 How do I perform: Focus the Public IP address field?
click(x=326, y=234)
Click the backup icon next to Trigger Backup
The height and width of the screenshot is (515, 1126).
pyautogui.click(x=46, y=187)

Task to carry out:
Set down the data exactly.

Reply to the exercise:
 How do I perform: Focus the Public IP address field?
click(x=326, y=234)
Click the backup icon next to Trigger Backup
The height and width of the screenshot is (515, 1126).
pyautogui.click(x=46, y=187)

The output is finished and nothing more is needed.